(Stored dataset items)
━━━━
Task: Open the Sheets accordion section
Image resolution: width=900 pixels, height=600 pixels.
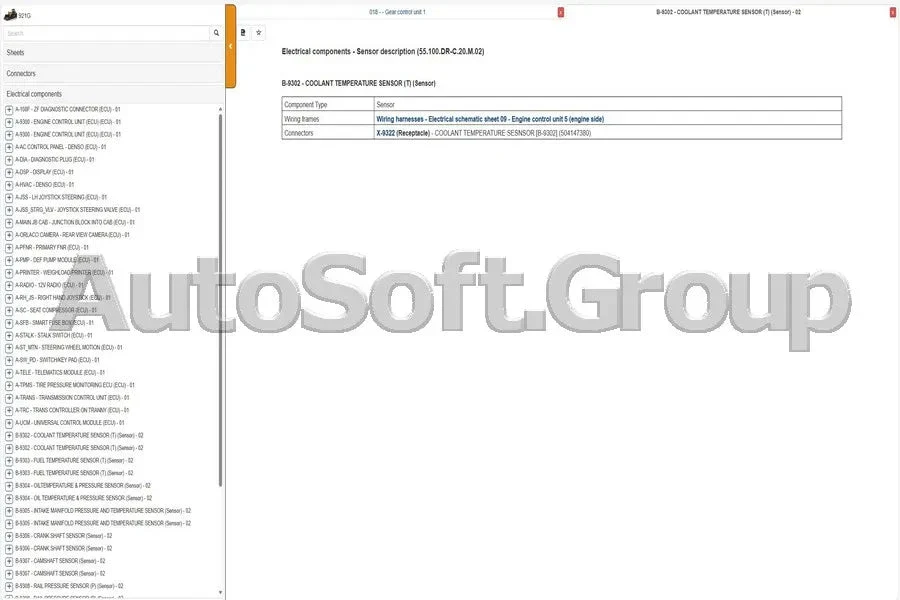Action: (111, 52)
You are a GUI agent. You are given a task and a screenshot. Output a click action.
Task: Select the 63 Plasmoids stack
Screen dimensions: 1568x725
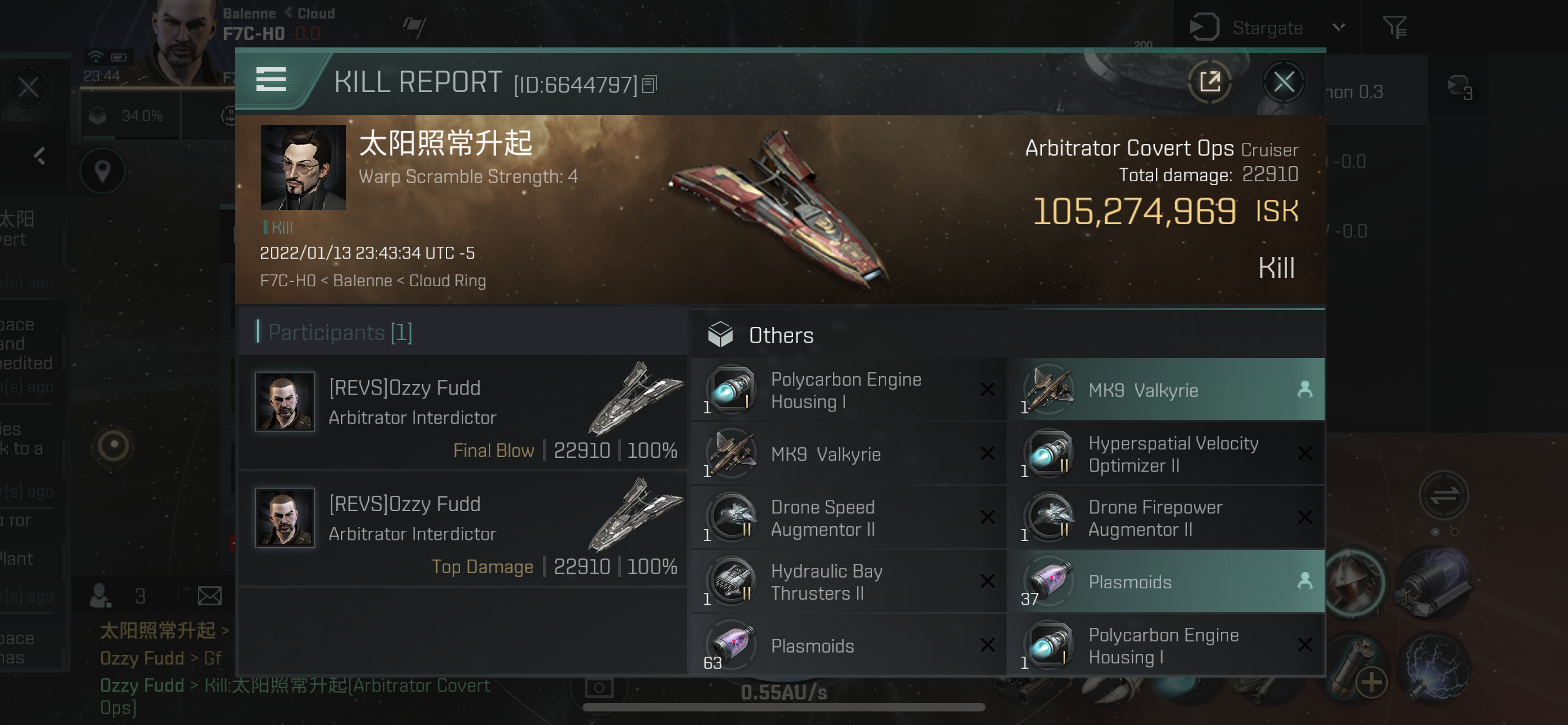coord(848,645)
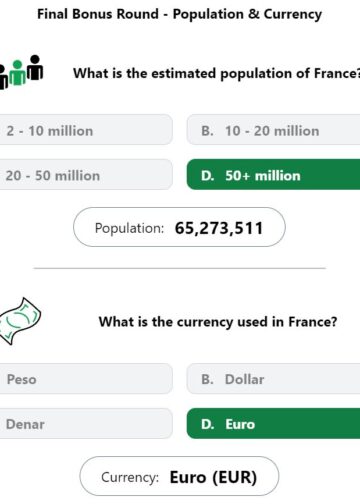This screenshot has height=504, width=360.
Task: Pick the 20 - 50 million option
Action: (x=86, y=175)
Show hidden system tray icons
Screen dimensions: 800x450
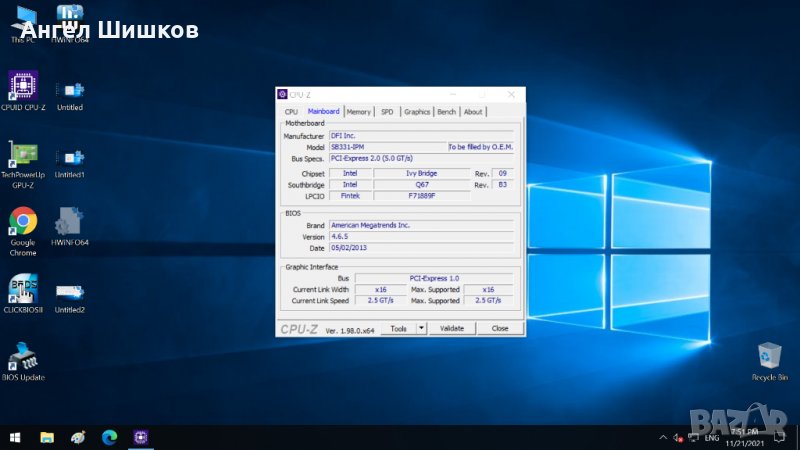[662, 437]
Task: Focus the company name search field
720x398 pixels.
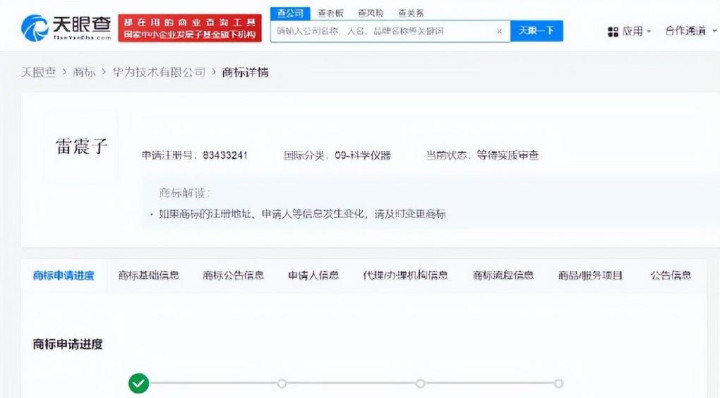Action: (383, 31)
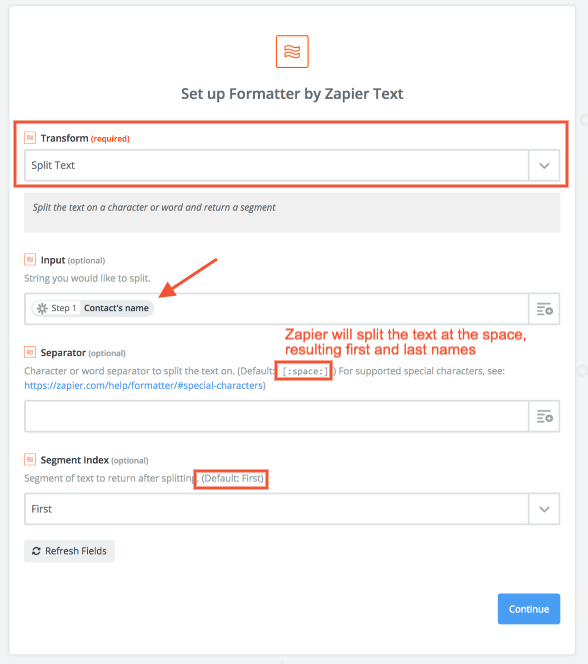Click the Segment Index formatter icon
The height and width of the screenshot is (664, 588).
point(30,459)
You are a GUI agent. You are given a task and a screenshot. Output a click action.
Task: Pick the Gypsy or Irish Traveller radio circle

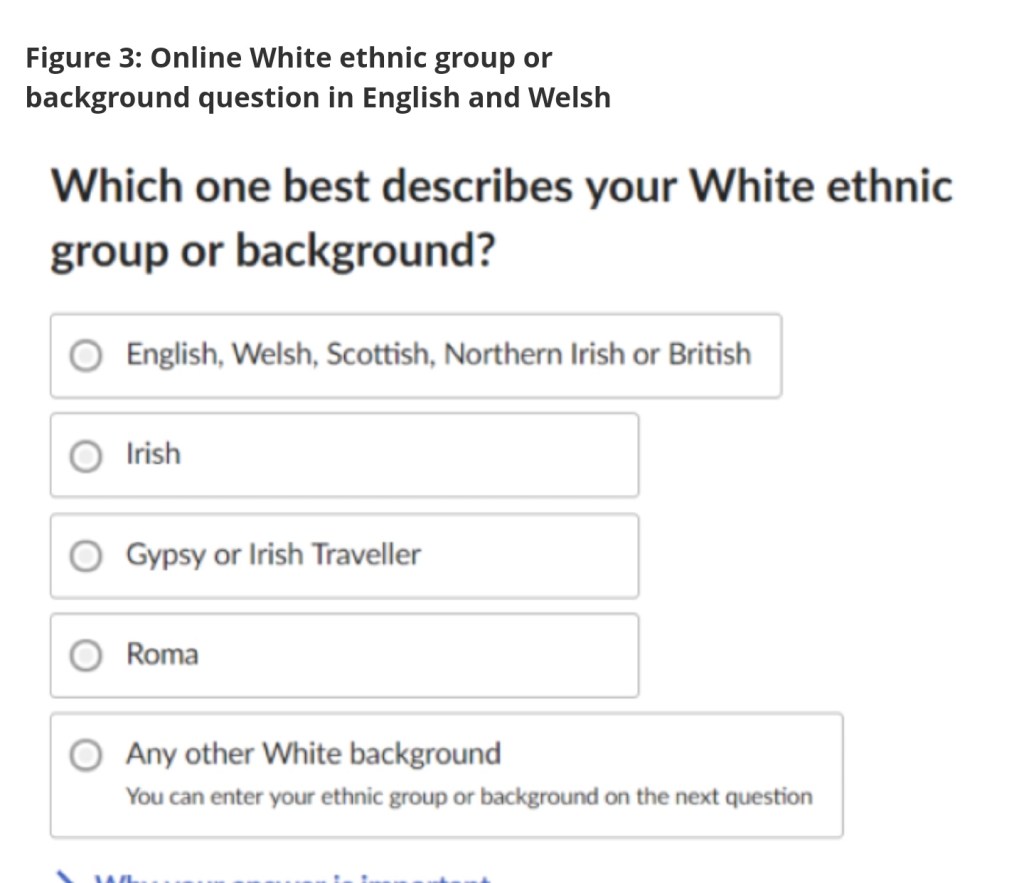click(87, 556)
━━━━
◆ **ABOUT THIS TASK**
Every entry must be transcribed exactly. Pictures do not belong in the copy.

◆ **RESULT FOR THIS TASK**
Task: Open the Sheets accordion section
Image resolution: width=900 pixels, height=600 pixels.
Action: (111, 52)
You are a GUI agent. You are given a task and a screenshot. Output a click action.
Task: Select the 63 Plasmoids stack
Screen dimensions: 1568x725
coord(848,645)
This screenshot has height=504, width=360.
Task: Pick the 20 - 50 million option
Action: (x=86, y=175)
Show hidden system tray icons
Screen dimensions: 800x450
[662, 437]
Task: Focus the company name search field
720x398 pixels.
Action: (383, 31)
Click the Segment Index formatter icon
The height and width of the screenshot is (664, 588).
point(30,459)
You are a GUI agent. You are given a task and a screenshot. Output a click action.
Task: Pick the Gypsy or Irish Traveller radio circle

click(87, 556)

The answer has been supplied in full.